DATASET CONTENT:
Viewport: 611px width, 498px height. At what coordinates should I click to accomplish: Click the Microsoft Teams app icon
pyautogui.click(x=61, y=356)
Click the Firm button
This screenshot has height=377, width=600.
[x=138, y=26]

EXERCISE BRIEF:
Repeat the records above line for line, with no changes.

WORKED ANSWER:
Viewport: 611px width, 498px height. At what coordinates should I click to accomplish: Click the Microsoft Teams app icon
pyautogui.click(x=61, y=356)
Click the Firm button
This screenshot has height=377, width=600.
[x=138, y=26]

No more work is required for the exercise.